De meeste flexor-en extensorspieren in de onderarm hebben een gemeenschappelijke peesachtige oorsprong. De flexorspieren komen uit de mediale epicondyle, en de extensorspieren uit de laterale. Sporters kunnen een overmatig gebruik van de gemeenschappelijke pees ontwikkelen – wat resulteert in pijn en ontsteking rond het gebied van de getroffen epicondyle.

meestal ervaren tennissers pijn in de laterale epicondyle van de gemeenschappelijke extensor oorsprong. Golfers ervaren pijn in de mediale epicondyle van de gemeenschappelijke flexor oorsprong. Dit is gemakkelijk te onthouden als golfers richten op het’ midden ‘van de fairway, terwijl tennissers richten op de’ laterale ‘ lijn van de baan!

supracondylaire fractuur

een supracondylaire fractuur treedt meestal op als gevolg van een val op een uitgestrekte, uitgestrekte hand bij een kind (95%), maar kan zelden optreden door een directe impact op een gebogen elleboog. Het is typisch een transversale fractuur, die zich uitstrekt tussen de twee epicondylen in het relatief zwakke epicondylar gebied gevormd door de olecranon fossa en coronoid fossa die tegenover elkaar liggen in het distale opperarmbeen.

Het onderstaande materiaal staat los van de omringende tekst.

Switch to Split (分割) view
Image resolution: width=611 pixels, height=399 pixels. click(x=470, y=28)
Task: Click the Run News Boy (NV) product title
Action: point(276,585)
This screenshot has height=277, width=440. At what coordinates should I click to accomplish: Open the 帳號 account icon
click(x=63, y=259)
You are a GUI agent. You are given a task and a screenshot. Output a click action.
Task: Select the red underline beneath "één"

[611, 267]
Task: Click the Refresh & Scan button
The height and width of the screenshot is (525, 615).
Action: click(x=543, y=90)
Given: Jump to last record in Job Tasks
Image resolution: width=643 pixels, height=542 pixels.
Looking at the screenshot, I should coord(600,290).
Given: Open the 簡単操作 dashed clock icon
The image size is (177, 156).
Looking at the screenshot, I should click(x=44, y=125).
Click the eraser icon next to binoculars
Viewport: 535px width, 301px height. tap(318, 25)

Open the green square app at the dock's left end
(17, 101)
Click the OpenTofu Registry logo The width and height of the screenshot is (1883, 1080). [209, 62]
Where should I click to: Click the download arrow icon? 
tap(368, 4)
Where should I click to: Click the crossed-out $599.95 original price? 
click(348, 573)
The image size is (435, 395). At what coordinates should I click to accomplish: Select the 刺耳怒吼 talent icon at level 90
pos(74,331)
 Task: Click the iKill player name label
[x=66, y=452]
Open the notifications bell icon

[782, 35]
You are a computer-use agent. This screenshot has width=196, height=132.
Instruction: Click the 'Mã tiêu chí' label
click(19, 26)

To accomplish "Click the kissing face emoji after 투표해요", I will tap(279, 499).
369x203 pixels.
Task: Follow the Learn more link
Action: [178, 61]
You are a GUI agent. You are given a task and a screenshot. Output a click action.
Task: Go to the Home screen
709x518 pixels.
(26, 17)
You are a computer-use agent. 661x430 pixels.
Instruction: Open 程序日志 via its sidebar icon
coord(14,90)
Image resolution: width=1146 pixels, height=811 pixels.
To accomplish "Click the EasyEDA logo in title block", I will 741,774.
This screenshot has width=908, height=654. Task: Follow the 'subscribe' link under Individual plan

directe schade of zwelling kan de verstoring van de bloedtoevoer van de onderarm via de armslagader veroorzaken. De resulterende ischemie kan leiden tot Volkmann ‘ s ischemische contractuur-ongecontroleerde flexie van de hand, als flexorspieren fibrotisch en kort worden. Er kan ook schade zijn aan de mediale, ulnaire of radiale zenuwen. Als gevolg daarvan is het neurovasculair onderzoek en de documentatie van alle patiënten die zich met deze verwondingen presenteren van vitaal belang. Soms, kan de bloedtoevoer acuut worden onderbroken leidend tot een’ bleke, pulseless ‘ ledemaat vaak in een kind, meestal vereist spoedoperatie.